▸ **Textausschnitt**:

※ ※ ※

“Die Geschichte wiederholt sich immer zweimal, right? Das erste Mal als Tragödie, das zweite Mal als Farce.”
Österreich als „Waffen Exportierender Energydrink-Hersteller mit Walzermusik im Hintergrund“ (oder so ähnlich): Die „Chronik der laufenden Entgleisungen – Austria revisited“ von Thomas Köck am Schauspielhaus Wien zeichnet ein Bild dessen, was Österreich 2023 auf die Bühne bringt. Mit dieser scharfen Diagnose zieht Köck das Publikum mitten hinein in die Betrachtung des politischen Diskurses des vergangenen Jahres – Jan war vor Ort.
Hard facts: 1h50min, keine Pause, Koproduktion mit dem Schauspielhaus Graz in Kooperation mit dem steirischen herbst, Regie: Marie Bues
Das Stück wirbelt die Zuschauer*innen wie die Kugel in einem Flipperautomaten durch politische Eskalationen und soziale Spannungen und wirkt dabei aufgeweckt und energiegeladen. “Aufgeweckt” beschreibt die Atmosphäre des Abends gut: Es ist ein dynamischer Sog aus Bewegung, Stimmen und Musik. Der Kerninhalt des Stückes ist eine Aneinanderreihung von Verbalattacken, es wird gesprungen, gesungen, getanzt, gelacht und gedacht. Dieser emotionale Wechsel belebt das Stück und fordert das Publikum zum ständigen Mitdenken auf. Politisches Expertenwissen ist hier nicht nötig, denn das Stück ist voller „Aha-Momente“. Immer wieder werden jüngste Ereignisse und Skandale der österreichischen Politik lebendig, sodass man sich denkt: „Moment mal, da war doch was…“
Die Inszenierung – intensiv und voller unbeantworteter Fragen:
Die Schauspieler*innen tragen nationale Trainingsanzüge und bewegen sich oft in verzerrten, verkrampften Gesten. Sind die Kostüme eine Anspielung auf die oft marginalisierte Arbeiterschicht mit Migrationshintergrund? Eine Verdeutlichung, dass die unterschiedlichen Charaktere eigentlich eine gemeinsame Figur darstellen? Oder einfach eine moderne Interpretation einer Uniform?
Die Bühne: ein transparenter Würfel. Ein gläserner Sarg für Ideen und Hoffnungen oder vielleicht auch nur eine minimalistische Kulisse, die die Bedeutung der gesprochenen und gespielten Botschaften unterstreicht?
Der Raum füllt sich mit einem Chaos aus Klang und Text, Stimmen, die mal im Chor, mal wirr durcheinander erklingen und einander oft übertönen. Es grenzt an ein Ding der Unmöglichkeit, alle Textpassagen herauszuhören, geschweige denn auch zu verstehen. Das Ergebnis ist eine leichte Reizüberflutung mit nicht immer klar zuordenbaren Botschaften. Dies könnte eine Anspielung auf die Absurdität des politischen Diskurses sein oder auch ein Stilmittel, um die große Fülle an Informationen, die das Stück in nur 1 Stunde und 50 Minuten präsentiert, zu verarbeiten. Musikalisch wird das Stück von elektronischen Beats begleitet, die das Geschehen sanft untermalen, vorwärtstreiben oder manchmal auch übertönen. Eine Verstärkung des unruhigen Rhythmus des Abends, der Dynamik und Zerrissenheit oder ein gewollter Beitrag zur Reizüberflutung der Zuschauer*innen?

※ ※ ※

▸ **Rohdaten**:
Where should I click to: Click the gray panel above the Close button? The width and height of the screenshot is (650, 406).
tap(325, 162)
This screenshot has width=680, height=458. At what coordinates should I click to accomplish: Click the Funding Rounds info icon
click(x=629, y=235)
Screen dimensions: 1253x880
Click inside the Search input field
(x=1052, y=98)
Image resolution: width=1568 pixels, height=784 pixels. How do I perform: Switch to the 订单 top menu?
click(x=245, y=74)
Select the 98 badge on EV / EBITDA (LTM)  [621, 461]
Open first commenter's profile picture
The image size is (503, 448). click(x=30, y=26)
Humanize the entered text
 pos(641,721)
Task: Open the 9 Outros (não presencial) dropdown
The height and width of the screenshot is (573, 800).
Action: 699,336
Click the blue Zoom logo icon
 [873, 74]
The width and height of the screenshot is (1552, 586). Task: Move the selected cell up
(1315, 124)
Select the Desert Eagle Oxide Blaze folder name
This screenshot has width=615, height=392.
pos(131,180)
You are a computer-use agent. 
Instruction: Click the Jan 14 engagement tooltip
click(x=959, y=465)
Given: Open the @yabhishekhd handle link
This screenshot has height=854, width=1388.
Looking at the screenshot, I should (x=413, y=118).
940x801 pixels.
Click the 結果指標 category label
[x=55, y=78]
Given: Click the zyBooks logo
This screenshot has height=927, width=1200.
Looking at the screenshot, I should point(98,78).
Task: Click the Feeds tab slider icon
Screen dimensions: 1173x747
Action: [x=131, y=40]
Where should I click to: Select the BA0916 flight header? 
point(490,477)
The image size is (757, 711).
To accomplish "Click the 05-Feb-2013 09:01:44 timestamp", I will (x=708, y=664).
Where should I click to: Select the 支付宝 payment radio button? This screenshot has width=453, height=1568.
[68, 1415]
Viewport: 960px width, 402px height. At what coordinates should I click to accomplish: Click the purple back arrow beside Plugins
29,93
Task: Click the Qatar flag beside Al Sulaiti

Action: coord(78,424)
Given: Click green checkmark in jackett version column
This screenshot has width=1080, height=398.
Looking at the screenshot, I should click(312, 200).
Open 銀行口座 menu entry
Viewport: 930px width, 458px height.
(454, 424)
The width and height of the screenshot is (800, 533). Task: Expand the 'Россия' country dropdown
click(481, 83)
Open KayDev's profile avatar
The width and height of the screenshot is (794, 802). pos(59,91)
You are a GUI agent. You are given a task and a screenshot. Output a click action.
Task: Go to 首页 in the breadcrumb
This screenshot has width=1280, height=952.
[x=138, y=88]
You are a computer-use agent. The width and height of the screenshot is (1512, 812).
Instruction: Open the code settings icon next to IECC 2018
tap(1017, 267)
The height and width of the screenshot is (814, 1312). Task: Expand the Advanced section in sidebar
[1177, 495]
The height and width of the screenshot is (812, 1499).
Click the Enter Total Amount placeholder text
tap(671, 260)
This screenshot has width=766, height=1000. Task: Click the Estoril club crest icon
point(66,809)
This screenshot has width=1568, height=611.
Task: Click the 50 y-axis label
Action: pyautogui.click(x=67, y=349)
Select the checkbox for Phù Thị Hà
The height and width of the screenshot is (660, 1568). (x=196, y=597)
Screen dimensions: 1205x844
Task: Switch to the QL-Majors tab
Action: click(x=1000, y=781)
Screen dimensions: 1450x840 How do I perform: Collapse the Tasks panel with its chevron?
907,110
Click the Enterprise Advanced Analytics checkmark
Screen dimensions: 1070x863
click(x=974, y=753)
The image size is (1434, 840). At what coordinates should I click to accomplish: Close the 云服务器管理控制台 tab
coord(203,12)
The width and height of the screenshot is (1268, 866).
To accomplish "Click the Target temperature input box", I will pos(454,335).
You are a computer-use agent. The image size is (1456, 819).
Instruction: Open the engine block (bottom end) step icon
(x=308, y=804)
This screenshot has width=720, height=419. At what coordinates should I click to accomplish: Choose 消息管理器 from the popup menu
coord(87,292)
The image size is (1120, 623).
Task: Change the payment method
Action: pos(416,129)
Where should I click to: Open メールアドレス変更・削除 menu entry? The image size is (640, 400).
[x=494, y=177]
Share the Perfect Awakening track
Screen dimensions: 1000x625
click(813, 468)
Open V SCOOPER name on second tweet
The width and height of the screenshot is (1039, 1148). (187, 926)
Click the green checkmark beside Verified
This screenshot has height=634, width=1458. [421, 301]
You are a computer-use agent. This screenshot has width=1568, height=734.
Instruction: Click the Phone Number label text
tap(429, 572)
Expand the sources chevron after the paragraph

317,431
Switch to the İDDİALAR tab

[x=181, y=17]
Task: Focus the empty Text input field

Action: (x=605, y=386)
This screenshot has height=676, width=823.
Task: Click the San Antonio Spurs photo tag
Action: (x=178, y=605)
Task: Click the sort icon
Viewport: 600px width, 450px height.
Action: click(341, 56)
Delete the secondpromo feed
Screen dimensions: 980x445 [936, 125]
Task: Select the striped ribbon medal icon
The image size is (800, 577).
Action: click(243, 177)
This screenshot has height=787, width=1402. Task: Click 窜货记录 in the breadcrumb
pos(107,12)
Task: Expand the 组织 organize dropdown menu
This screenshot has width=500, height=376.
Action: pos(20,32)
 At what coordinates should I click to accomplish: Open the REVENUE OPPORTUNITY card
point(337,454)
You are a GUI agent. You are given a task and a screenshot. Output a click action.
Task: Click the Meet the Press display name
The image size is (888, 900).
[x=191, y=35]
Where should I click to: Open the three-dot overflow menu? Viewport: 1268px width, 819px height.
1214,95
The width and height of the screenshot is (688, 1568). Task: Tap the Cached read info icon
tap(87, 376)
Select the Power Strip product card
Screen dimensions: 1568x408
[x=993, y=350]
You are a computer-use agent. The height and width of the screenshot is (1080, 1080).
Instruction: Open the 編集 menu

※ ※ ※

▸ **Zu bearbeitende Aufgabe**: Gib den Abschnitt der Theaterkritik wortgetreu wieder, beginnend bei „Der Raum füllt“ und endend bei „Reizüberflutung der Zuschauer*innen?“.

▸ **Lösung der Aufgabe**:
Der Raum füllt sich mit einem Chaos aus Klang und Text, Stimmen, die mal im Chor, mal wirr durcheinander erklingen und einander oft übertönen. Es grenzt an ein Ding der Unmöglichkeit, alle Textpassagen herauszuhören, geschweige denn auch zu verstehen. Das Ergebnis ist eine leichte Reizüberflutung mit nicht immer klar zuordenbaren Botschaften. Dies könnte eine Anspielung auf die Absurdität des politischen Diskurses sein oder auch ein Stilmittel, um die große Fülle an Informationen, die das Stück in nur 1 Stunde und 50 Minuten präsentiert, zu verarbeiten. Musikalisch wird das Stück von elektronischen Beats begleitet, die das Geschehen sanft untermalen, vorwärtstreiben oder manchmal auch übertönen. Eine Verstärkung des unruhigen Rhythmus des Abends, der Dynamik und Zerrissenheit oder ein gewollter Beitrag zur Reizüberflutung der Zuschauer*innen?